This article is about creating a parser for HEX files, a format that is often used as an intermediate step for programming microcontrollers. Although there are – of course – implementations out there already, I would like to use this as a welcome opportunity to play around with some interesting approaches: Object Oriented Design Patterns, Finite State Machines (FSM) and Test-Driven Development (TDD).

We will start off with a brief definition of the HEX format. Based on that, we will develop a state diagram that shows the potential solution at a glance. From there, we will grow the implementation in C++ in a test-driven style.

The HEX format

HEX is an ASCII format for storing binary data (Wikipedia: Intel HEX). As an introduction, let’s take a look at a file containing two example records (taken from the Wikipedia article):

:100130003F0156702B5E712B722B732146013421C7
:00000001FF

That file consists of two records separated by a newline – the first one being a Data record:

  • :: Start Code
  • 10: Byte Count (0x10, 16 in decimal)
  • 0130: Address
  • 00: Record Type Data
  • 3F0156702B5E712B722B732146013421: payload
  • C7: Checksum

The second example record is of type End-Of-File (EOF):

  • :: Start Code
  • 00: Byte Count (zero)
  • 0000: Address (“typically” zero, says Wikipedia)
  • 01: Record Type EOF
  • <no payload>
  • FF: Checksum

Those two lines make up a complete and valid HEX file.

Requirements & Design

To define the scope of our parser, let’s set a few restrictions:

  • We only care about one record, not an entire file.
  • The parser has no knowledge of the restriction that only one EOF record per file is allowed.
  • We plan to handle 16 bit addresses only (I8HEX) as this is enough for the program memory of the microcontrollers we’re targetting here.

To get a grasp on the problem, we will design a Finite State Machine (FSM) for the parser. While this may sound pretty fancy, it’s actually not too complicated and models the problem in a clear and concise way.

To get started, we need two things: a set of states and one or more inputs. We can define one state for each part of the record the parser expects:

  • Start
  • ByteCount
  • Address
  • RecordType
  • Data
  • Checksum

As the only input event, we’ll use a string of characters. Let’s call this newData. Note that this is already an optimization; passing in single characters would work as well. We’re going to explore that later in this article.
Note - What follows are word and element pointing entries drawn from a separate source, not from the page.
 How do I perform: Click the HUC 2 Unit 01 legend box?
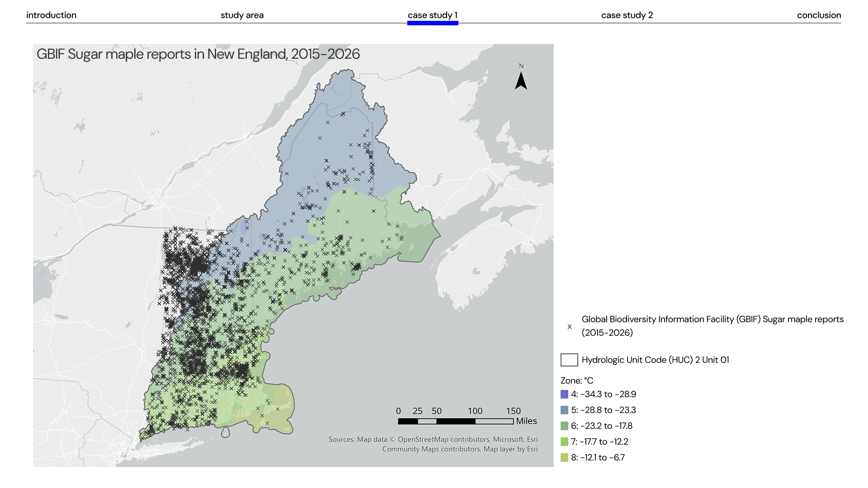569,360
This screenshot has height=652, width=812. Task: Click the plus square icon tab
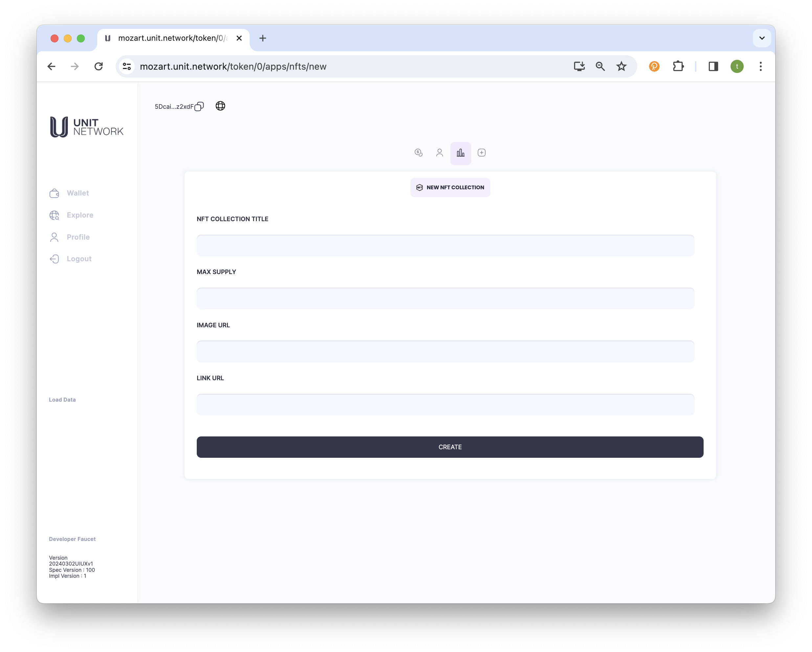click(x=481, y=153)
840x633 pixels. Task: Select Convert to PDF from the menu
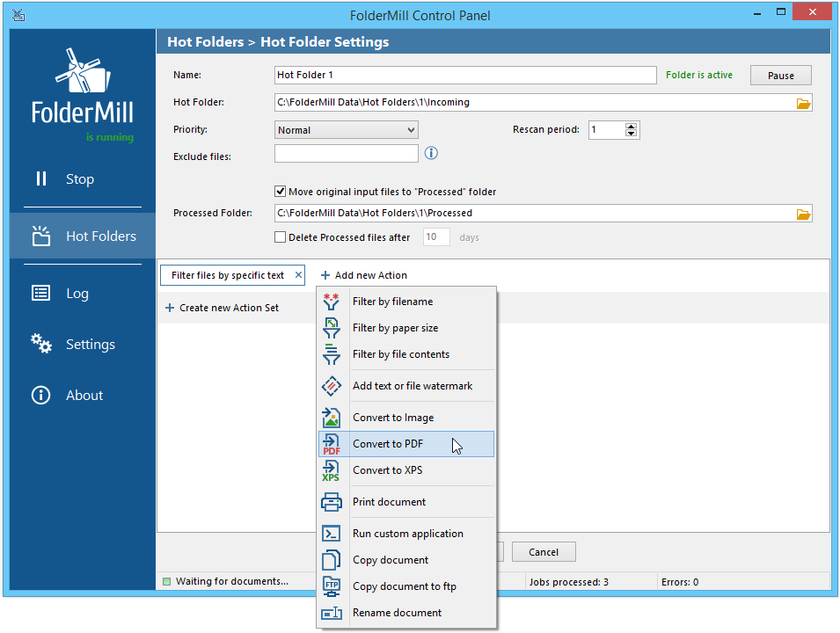pos(388,444)
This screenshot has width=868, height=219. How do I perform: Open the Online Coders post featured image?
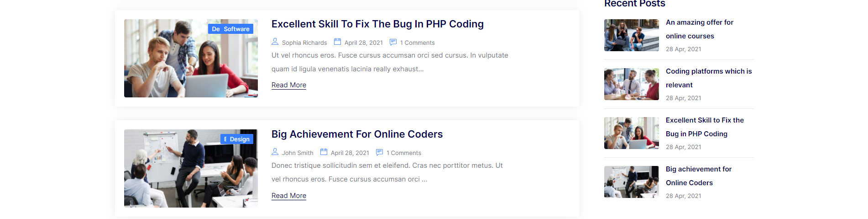(x=191, y=168)
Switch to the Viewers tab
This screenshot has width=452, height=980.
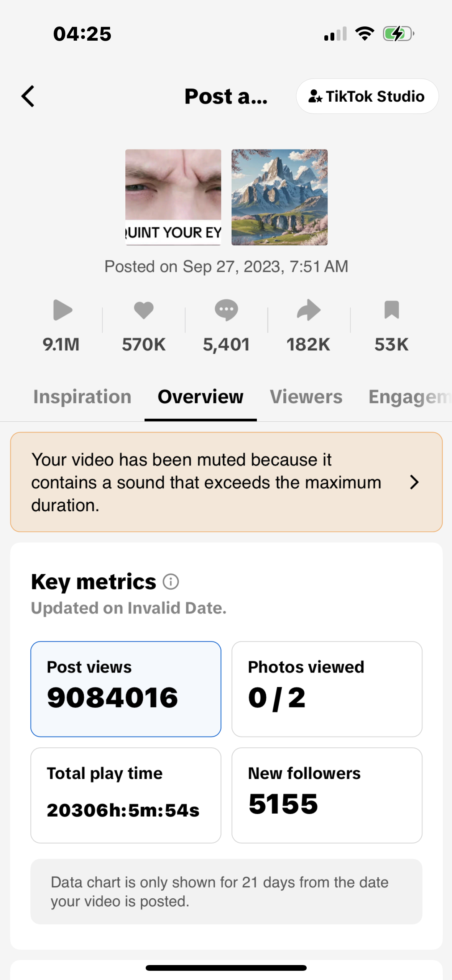pyautogui.click(x=306, y=397)
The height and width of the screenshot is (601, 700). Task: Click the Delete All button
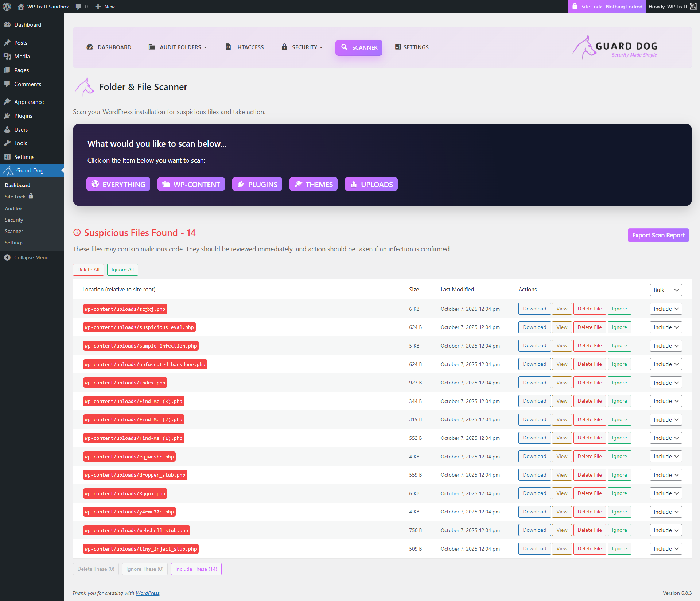click(88, 270)
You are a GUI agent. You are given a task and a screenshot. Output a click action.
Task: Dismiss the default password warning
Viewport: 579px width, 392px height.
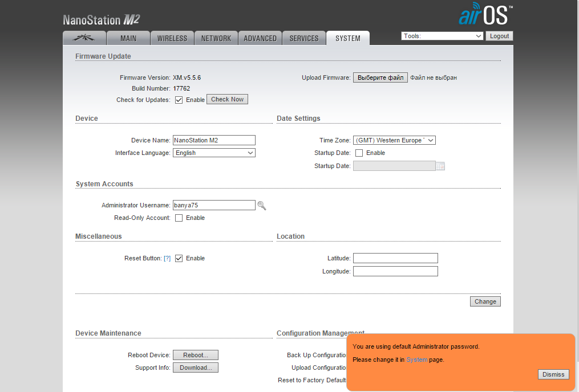pyautogui.click(x=553, y=374)
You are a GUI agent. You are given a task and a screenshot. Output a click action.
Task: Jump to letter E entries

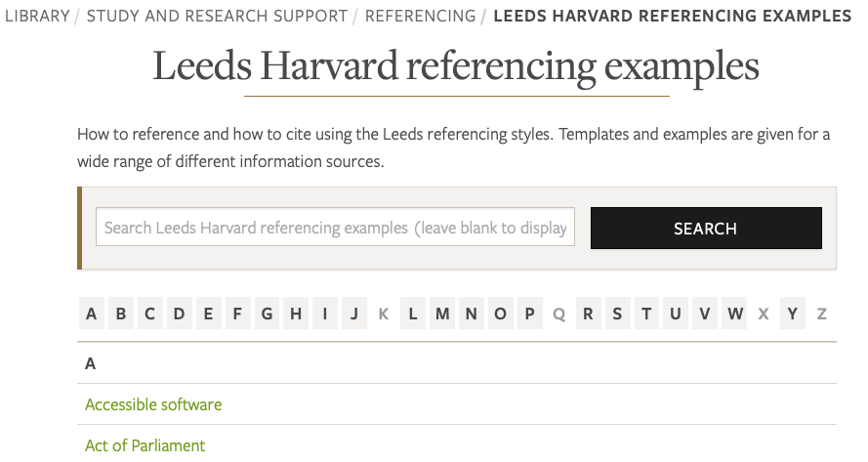coord(208,314)
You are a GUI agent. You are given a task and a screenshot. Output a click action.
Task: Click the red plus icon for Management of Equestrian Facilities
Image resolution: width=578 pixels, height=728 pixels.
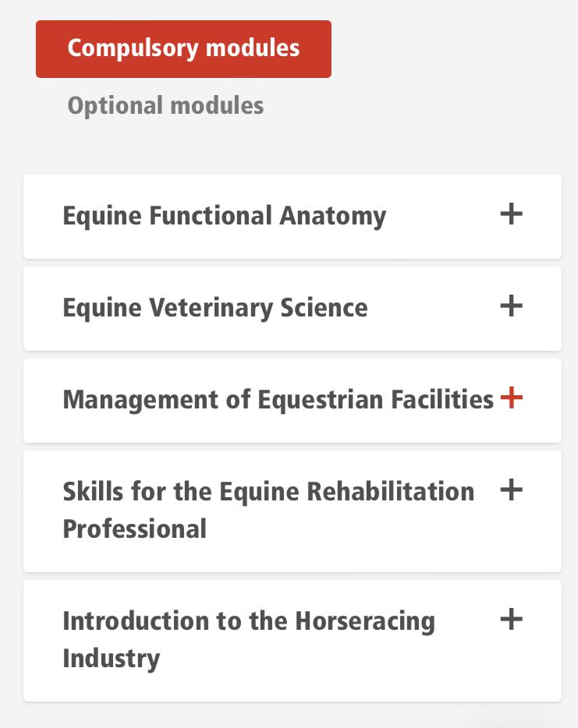coord(511,398)
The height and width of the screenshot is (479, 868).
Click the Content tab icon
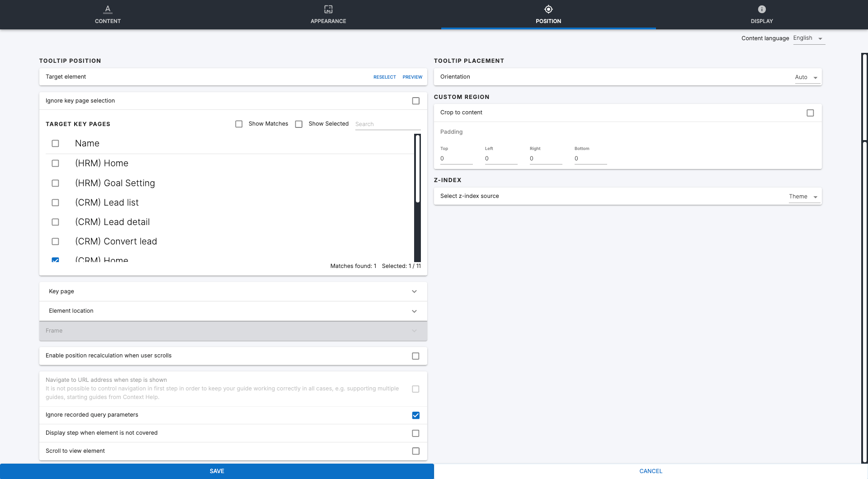[108, 9]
The state diagram in the following picture shows the design of the state machine. There you see states, connected via directed edges describing the transitions between them. The labels next to the edges contain the name of the input event as well as a condition that must be fulfilled for the transition to be made. To switch from Start to ByteCount, for example, we expect a : character. After that, the transition to the Address state is made only if exactly two characters are encountered.

For the sake of simplicity, there’s no error handling shown in this diagram. One way would be to add an Error state and define transitions from all other states for unexpected newData events.

C++ Implementation

For the implementation, we will utilize the object-oriented State Pattern. This will result in one class per state, all implementing a common interface that defines the input event as a method.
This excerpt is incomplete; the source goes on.